District Court allows prerecorded-voice-based claims to proceed
On March 23, the U.S. District Court for the Western District of New York partially granted a defendant debt collector’s motion for summary judgment in an action concerning the alleged use of an automated telephone dialing system (autodialer) to collect unpaid medical debt. Plaintiff claimed the defendant repeatedly called his cell phone using an autodialer and left messages using a prerecorded voice message even after he asked the defendant to stop. These actions, the plaintiff said, violated the FDCPA and the TCPA. In partially granting the defendant’s motion for summary judgment, the court found that the plaintiff’s TCPA claims concerning the alleged use of an autodialer were “no longer viable” following the U.S. Supreme Court’s ruling in Facebook v. Duguid (covered by a Special Alert), which narrowed the definition of autodialer under the TCPA, resulting in the law only covering equipment that generates numbers randomly and sequentially.
Although both parties agreed that the Facebook decision does not affect plaintiff’s prerecorded-voice-based-claims (which are distinct from claims based on the use of an autodialer), the parties disputed how the defendant came to possess the plaintiff’s cell phone number. The defendant maintained that the hospital that treated the plaintiff provided the cell phone number; however, the plaintiff contended that he did not recall providing his number to the hospital. The court reviewed, among other things, whether the plaintiff expressly consented to receiving calls—prerecorded or not. Under the TCPA, “[p]roviding one’s phone number to an entity constitutes consent for that entity to use the number to collect a debt, so long as ‘such number was provided during the transaction that resulted in the debt [being] owed,’” the court explained, adding that the burden is on the defendant to demonstrate that the plaintiff consented to receiving the calls that allegedly used a prerecorded voice.
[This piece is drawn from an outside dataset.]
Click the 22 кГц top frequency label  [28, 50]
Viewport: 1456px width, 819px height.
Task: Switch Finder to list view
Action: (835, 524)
A purported hospital intake form submitted by the defendant that included the plaintiff’s cell phone number did not indicate that “it was filled out by, or includes information provided only by, [the plaintiff],” the court said, also writing that “this document merely demonstrates that whenever the document was typed, [the hospital] had [plaintiff’s] phone number from some source.” This is not sufficient to indicate that the plaintiff consented to be contacted, the court ruled, holding that the defendant was not entitled to summary judgment based on its express consent affirmative defense. As a result, the court allowed the prerecorded-voice-based-claims to proceed to trial.